▶ _What you have to do_:
From the line containing "Click the EK143418.5prime feature label" through the last line of the records, print every line exactly and nothing more.

(Stored data)
+--

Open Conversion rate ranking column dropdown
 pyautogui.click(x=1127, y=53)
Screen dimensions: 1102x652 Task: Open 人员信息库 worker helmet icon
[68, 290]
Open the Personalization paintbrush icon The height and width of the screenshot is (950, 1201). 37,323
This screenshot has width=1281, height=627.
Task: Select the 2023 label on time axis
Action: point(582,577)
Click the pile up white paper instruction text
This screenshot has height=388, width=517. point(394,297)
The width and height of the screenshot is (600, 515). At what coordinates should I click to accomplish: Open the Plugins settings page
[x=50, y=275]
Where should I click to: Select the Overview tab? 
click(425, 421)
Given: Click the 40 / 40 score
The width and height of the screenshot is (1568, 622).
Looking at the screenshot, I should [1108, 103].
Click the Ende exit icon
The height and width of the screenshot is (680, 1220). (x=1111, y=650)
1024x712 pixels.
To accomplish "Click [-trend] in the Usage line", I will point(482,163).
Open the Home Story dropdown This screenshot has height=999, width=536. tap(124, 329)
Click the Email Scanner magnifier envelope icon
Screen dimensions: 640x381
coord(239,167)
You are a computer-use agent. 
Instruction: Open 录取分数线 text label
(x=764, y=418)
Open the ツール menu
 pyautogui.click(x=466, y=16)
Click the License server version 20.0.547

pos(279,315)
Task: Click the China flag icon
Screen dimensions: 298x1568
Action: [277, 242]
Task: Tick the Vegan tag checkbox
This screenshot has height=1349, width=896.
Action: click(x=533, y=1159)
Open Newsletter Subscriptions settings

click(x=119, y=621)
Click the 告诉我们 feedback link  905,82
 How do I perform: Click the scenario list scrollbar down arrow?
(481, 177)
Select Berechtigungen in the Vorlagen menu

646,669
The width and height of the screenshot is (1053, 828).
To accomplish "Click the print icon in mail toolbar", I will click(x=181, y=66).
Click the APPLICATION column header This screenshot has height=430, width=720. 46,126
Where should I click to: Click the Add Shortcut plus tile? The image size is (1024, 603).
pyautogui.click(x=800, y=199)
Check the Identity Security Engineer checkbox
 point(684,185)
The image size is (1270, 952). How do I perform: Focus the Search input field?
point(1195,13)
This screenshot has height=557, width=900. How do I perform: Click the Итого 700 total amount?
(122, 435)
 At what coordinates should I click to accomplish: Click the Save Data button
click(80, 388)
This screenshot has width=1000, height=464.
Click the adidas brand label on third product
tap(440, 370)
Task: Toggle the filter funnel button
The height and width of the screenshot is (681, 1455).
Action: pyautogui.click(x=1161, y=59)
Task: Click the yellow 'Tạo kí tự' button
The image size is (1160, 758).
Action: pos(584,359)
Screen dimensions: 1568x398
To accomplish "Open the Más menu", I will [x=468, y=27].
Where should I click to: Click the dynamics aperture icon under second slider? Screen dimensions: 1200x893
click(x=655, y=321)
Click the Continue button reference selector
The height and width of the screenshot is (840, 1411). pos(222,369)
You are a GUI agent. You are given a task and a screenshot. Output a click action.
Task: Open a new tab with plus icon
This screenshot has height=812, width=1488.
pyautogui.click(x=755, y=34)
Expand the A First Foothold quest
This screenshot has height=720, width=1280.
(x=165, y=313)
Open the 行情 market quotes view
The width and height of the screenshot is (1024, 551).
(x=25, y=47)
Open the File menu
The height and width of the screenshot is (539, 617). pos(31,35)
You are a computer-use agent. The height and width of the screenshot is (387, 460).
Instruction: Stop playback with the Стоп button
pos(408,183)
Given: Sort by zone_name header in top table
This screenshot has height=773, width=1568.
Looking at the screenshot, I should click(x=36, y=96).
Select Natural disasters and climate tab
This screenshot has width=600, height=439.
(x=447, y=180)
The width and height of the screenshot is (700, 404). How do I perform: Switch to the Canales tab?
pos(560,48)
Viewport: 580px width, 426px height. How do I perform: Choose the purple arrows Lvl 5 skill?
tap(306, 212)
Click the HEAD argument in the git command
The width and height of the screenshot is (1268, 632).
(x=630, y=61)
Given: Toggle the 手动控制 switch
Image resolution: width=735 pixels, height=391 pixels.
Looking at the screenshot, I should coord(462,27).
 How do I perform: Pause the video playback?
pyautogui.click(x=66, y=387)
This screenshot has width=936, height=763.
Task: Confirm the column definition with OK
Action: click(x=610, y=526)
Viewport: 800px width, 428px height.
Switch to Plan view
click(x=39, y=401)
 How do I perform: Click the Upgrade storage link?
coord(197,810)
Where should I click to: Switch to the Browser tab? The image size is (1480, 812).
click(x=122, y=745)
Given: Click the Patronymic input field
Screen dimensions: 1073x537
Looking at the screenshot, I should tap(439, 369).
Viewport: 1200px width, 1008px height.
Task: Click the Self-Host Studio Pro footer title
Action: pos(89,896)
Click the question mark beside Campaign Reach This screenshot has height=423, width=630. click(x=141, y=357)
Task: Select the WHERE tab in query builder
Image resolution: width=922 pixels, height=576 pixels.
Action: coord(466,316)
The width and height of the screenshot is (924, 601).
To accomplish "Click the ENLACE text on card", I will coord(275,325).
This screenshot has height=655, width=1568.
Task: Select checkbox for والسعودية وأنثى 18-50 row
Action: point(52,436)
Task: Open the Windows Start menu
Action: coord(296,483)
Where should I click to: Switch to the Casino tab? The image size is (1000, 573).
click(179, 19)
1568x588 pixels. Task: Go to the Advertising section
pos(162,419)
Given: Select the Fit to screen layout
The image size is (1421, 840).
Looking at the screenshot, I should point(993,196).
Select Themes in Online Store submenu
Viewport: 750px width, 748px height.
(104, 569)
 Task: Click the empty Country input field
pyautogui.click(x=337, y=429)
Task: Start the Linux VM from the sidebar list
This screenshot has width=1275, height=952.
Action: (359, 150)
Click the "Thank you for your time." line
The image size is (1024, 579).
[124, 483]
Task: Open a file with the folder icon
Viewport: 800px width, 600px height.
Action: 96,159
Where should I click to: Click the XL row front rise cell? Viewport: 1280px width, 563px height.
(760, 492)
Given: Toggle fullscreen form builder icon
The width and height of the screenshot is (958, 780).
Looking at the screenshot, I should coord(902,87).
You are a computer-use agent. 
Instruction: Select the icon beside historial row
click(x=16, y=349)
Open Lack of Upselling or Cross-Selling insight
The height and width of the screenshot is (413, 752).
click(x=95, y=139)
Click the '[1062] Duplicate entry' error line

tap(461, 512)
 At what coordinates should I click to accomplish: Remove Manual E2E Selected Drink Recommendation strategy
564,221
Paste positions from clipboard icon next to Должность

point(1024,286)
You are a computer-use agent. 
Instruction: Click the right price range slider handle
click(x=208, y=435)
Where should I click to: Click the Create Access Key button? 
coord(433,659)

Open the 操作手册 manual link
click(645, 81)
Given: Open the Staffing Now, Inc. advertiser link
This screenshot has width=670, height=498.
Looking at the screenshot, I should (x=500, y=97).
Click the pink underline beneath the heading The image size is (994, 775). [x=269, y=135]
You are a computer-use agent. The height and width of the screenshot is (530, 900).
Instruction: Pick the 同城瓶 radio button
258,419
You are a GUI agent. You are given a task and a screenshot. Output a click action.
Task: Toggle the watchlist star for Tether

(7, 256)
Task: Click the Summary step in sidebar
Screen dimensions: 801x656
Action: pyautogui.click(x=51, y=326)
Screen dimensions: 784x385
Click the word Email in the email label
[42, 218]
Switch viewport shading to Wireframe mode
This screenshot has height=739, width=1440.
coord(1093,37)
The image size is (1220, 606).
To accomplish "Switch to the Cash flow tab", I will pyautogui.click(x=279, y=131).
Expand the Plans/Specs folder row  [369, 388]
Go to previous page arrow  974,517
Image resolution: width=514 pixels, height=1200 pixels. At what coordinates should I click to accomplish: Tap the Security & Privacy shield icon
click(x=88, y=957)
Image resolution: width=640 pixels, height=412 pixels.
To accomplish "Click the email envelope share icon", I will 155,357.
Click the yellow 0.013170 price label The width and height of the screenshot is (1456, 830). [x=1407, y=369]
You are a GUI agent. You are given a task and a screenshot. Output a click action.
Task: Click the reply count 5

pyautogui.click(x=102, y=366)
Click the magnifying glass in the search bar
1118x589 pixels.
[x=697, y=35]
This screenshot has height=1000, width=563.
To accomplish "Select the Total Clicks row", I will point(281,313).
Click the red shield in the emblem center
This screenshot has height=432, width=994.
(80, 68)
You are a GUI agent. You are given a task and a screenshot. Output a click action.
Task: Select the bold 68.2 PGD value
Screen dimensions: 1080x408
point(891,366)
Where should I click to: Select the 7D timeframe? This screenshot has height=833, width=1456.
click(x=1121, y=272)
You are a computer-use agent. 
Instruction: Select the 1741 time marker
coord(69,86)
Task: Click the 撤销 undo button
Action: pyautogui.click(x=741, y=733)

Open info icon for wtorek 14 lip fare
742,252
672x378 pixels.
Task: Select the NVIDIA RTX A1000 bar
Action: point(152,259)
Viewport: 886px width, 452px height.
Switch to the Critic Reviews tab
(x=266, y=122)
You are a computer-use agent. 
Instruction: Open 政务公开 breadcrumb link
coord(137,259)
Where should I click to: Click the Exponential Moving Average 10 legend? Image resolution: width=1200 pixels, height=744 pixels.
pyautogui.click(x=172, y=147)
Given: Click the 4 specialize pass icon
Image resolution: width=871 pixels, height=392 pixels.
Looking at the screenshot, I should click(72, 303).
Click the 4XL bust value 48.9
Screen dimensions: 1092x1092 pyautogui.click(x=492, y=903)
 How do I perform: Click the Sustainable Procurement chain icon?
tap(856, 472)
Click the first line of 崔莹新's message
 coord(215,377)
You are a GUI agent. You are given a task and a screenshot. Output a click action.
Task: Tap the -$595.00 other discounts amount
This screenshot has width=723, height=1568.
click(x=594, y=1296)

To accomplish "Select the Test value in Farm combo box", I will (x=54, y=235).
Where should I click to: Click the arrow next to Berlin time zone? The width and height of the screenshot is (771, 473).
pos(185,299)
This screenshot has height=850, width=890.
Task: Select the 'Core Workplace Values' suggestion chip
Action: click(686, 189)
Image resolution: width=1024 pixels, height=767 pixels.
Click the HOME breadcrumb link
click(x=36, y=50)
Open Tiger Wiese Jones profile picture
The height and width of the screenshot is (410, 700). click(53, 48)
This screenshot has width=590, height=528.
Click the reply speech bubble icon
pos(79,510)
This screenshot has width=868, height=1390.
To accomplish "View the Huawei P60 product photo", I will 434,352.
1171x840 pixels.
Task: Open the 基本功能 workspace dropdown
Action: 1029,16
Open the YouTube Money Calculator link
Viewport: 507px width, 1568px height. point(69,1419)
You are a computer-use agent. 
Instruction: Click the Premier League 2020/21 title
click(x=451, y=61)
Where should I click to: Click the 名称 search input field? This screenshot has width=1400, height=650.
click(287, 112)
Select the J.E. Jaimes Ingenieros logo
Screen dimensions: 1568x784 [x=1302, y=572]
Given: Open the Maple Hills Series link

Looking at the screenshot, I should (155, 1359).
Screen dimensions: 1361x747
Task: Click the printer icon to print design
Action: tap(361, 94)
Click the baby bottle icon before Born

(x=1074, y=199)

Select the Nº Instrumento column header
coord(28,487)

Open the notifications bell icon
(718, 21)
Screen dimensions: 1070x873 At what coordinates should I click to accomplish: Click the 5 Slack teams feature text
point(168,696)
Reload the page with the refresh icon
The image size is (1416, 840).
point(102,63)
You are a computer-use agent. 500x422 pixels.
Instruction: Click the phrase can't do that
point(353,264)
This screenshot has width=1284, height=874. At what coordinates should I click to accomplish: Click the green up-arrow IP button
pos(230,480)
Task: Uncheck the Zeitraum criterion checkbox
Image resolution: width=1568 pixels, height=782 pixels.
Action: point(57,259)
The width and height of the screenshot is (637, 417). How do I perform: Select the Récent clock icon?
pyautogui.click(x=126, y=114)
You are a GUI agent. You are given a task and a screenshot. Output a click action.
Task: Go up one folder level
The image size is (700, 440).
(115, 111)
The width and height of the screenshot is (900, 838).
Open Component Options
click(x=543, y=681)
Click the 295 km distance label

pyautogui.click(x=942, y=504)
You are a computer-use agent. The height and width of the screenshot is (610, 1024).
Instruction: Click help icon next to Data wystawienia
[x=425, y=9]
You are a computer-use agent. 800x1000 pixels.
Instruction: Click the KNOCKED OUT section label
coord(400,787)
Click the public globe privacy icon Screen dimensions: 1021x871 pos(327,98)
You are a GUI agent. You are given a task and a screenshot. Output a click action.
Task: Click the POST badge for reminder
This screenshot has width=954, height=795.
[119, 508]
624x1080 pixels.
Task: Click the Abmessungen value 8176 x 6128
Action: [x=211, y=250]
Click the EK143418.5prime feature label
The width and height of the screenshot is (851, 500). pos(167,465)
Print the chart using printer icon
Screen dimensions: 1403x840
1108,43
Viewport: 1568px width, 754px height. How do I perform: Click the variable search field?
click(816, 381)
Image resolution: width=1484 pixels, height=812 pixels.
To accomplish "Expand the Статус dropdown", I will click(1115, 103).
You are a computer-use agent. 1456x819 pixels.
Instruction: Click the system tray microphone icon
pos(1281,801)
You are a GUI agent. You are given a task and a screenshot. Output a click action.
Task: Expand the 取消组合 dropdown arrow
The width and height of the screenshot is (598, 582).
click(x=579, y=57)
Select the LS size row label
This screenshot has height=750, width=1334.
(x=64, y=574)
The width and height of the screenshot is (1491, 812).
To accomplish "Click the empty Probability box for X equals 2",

+--

▶ _Response to this task_:
Click the EK143418.5prime feature label
The width and height of the screenshot is (851, 500). pos(167,465)
Print the chart using printer icon
Screen dimensions: 1403x840
1108,43
Viewport: 1568px width, 754px height. How do I perform: Click the variable search field?
click(816, 381)
Image resolution: width=1484 pixels, height=812 pixels.
To accomplish "Expand the Статус dropdown", I will click(1115, 103).
You are a computer-use agent. 1456x819 pixels.
Instruction: Click the system tray microphone icon
pos(1281,801)
You are a GUI agent. You are given a task and a screenshot. Output a click action.
Task: Expand the 取消组合 dropdown arrow
The width and height of the screenshot is (598, 582).
click(x=579, y=57)
Select the LS size row label
This screenshot has height=750, width=1334.
(x=64, y=574)
The width and height of the screenshot is (1491, 812).
To accomplish "Click the empty Probability box for X equals 2",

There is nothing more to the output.